With about two and a half months left in the season the San Jose Sharks will soon be readying themselves for the Stanley Cup Playoffs. Everyone will soon be sitting with baited breathe and crossing fingers, legs and toes in hopes that the Bay Area's hockey franchise will be able to break past their usual second round departure.

People are wondering which team they may draw in the first round etc. The Western Conference is loaded with quality teams. Any team that the Sharks will confront will present problems. That is why I am not overly concerned with 'who' they play as much as in 'what' they will have to contend with.

In simple terms the Sharks are going to have to contend with that which I feel is the biggest bane in the modern NHL: The Neutral Zone Trap.

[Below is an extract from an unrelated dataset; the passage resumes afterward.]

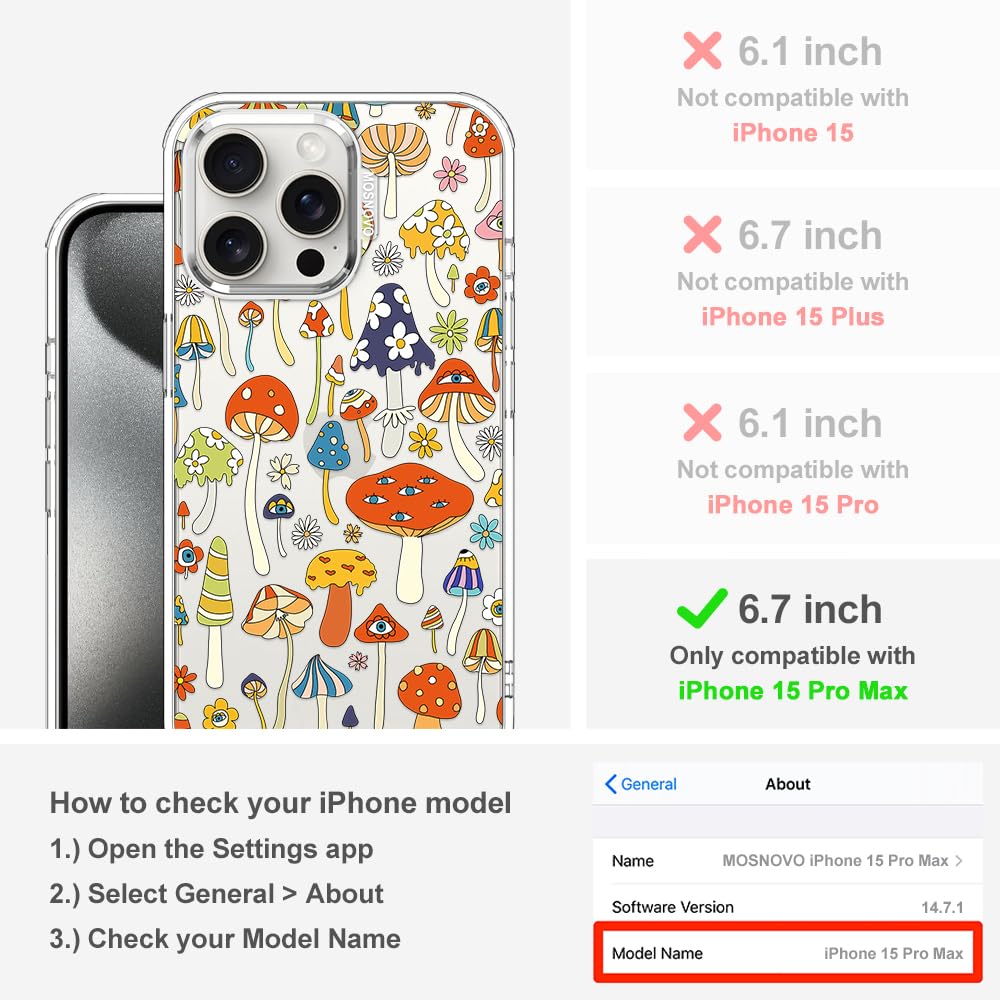Click the About header title
1000x1000 pixels.
(788, 784)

Yeah, yeah I know that league officials and even some fans will scoff at me and say that the referees call holding and hooking and blah, blah, blah. The truth is that it is called, but not nearly as often as it should be.

I am not going to go into definitive detail regarding 'the trap'. As most of you know it is a method of defense employed (between the blue lines) where the defensive team positions all or nearly all of its players (forwards high - defensemen low) between those blue lines.

This very effective bottleneck style of defense takes the zip and speed away from skill teams and drastically cuts down on offensive flow. The league trend towards this style became so rampant, during the 1990's and early 2000 season's, that the league instructed the referees to call more hooking and holding penalties in the neutral zone. These two misdemeanors are an inevitable part of the trapping style. The emphasis on these calls began when play resumed after the lockout. The problem is that, as time has gone on, teams have begun to go back to this style of defense.

Think it's not rampant? Think I am making this stuff up? Look around the league. It may shock you to know that one of the league's most respected offensive teams - The Pittsburgh Penguins- are now using the trap. Yes, folks the team that has Sidney Crosby and Evgeni Malkin has reverted to a defensive style of play. The Penguins were suffering offensively and Head Coach Michael Therrien saw fit to install a more defensive method to compensate for the teams lack of forward power. The Penguins win percentage has grown since the trap was installed.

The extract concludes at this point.